# RECORDS PROVIDED:
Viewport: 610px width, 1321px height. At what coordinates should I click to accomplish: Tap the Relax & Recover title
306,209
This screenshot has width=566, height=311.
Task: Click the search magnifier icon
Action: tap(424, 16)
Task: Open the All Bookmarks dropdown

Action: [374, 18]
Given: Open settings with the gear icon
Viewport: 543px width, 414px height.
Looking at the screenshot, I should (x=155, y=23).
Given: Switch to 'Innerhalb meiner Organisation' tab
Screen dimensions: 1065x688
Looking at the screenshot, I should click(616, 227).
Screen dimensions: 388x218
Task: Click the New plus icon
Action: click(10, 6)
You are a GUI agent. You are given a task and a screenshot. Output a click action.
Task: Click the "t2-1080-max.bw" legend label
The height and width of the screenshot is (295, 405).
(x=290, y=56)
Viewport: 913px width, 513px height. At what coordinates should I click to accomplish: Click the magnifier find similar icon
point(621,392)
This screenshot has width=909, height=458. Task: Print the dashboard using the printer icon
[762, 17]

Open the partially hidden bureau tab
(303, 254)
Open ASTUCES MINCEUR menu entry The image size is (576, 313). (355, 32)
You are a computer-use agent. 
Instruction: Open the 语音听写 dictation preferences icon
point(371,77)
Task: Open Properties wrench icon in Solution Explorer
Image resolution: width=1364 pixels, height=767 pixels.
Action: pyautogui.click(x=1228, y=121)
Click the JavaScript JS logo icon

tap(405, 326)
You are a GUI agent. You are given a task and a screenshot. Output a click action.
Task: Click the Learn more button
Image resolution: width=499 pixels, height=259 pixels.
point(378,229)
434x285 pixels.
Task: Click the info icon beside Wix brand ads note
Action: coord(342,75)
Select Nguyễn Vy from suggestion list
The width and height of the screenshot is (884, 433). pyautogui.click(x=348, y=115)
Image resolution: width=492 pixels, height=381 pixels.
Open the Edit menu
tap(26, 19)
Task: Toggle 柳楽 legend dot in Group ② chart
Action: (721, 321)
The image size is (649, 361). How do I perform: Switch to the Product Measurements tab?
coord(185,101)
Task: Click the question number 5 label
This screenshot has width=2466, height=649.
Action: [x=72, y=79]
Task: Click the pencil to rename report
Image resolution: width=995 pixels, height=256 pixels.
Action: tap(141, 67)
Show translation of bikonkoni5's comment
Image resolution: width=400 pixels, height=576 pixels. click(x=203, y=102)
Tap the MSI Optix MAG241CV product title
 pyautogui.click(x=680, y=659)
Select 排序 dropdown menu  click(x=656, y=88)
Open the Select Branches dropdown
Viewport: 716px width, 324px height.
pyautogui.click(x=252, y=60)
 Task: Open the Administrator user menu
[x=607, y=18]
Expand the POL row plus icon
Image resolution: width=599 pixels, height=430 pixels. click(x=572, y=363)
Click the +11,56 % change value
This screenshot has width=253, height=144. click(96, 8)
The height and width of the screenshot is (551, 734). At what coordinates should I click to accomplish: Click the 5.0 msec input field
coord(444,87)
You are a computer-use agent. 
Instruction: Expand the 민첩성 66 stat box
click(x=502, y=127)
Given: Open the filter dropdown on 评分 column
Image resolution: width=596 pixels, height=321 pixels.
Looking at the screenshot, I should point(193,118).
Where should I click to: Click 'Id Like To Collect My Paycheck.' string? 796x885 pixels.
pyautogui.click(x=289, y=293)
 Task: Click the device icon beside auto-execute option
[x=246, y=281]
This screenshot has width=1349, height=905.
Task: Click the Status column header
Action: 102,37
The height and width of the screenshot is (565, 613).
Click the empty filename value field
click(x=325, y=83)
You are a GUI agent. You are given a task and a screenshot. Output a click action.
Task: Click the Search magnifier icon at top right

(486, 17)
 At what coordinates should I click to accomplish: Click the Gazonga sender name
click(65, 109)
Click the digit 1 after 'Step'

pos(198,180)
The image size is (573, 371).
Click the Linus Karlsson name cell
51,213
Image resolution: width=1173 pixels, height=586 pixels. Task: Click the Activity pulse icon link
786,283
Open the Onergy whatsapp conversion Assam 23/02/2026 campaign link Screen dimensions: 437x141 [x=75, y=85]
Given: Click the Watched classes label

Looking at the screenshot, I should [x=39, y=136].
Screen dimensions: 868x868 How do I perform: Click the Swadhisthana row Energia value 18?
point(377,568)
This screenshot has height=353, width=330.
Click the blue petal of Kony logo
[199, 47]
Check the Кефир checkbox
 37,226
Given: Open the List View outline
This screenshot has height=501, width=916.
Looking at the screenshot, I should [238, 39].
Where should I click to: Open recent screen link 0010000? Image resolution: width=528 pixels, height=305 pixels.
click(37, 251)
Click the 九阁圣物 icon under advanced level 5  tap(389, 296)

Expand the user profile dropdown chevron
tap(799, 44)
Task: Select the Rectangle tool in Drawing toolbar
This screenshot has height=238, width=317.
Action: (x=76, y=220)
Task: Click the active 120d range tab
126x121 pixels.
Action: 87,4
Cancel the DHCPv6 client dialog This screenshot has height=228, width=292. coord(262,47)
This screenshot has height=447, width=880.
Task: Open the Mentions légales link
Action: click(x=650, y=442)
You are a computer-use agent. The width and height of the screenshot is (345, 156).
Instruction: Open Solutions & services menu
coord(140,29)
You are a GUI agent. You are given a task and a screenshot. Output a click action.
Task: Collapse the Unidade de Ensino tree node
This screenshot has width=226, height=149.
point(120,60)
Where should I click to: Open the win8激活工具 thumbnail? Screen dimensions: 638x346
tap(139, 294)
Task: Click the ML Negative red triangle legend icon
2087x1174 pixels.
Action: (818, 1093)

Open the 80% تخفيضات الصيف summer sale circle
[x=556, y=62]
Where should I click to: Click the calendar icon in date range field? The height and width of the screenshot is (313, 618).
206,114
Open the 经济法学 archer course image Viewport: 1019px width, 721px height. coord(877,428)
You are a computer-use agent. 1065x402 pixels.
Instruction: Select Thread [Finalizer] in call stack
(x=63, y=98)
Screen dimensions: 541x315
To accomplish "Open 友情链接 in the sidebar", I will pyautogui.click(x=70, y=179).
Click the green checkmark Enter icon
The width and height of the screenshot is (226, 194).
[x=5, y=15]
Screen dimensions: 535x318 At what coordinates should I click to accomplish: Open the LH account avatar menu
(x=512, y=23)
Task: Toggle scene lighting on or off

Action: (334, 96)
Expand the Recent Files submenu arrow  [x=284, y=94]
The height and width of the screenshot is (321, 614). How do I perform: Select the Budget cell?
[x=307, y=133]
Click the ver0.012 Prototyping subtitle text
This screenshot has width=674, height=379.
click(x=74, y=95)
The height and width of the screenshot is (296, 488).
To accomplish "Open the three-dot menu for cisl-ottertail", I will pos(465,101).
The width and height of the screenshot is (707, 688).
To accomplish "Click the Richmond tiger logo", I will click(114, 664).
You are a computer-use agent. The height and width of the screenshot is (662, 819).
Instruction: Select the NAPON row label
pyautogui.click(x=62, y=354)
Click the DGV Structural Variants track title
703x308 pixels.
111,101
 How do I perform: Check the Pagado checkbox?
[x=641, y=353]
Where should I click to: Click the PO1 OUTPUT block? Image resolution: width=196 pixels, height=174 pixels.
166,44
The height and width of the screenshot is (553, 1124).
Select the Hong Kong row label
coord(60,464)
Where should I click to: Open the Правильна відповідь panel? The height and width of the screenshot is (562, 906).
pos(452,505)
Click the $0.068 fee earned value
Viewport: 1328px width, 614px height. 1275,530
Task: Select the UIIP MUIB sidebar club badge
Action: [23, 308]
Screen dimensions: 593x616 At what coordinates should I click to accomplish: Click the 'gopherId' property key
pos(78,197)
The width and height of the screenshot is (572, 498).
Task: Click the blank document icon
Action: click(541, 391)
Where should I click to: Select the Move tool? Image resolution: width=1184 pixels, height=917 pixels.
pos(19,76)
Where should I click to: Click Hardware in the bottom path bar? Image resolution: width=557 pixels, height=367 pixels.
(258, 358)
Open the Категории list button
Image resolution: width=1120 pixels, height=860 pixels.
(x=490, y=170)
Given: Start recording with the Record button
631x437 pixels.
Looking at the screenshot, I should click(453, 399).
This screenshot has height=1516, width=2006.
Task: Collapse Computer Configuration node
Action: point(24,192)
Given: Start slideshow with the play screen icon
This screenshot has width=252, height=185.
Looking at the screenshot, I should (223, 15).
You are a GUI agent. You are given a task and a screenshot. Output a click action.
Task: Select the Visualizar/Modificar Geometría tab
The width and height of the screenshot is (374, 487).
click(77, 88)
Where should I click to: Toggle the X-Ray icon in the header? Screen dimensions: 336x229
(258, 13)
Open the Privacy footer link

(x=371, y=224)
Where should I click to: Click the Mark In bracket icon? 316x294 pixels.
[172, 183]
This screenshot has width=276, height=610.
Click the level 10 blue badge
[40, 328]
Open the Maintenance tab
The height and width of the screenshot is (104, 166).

# TASK DETAILS:
Read the records above. Show each line that has the string "Start".

# EXERCISE RESULT:
Given: Start recording with the Record button
Given: Start slideshow with the play screen icon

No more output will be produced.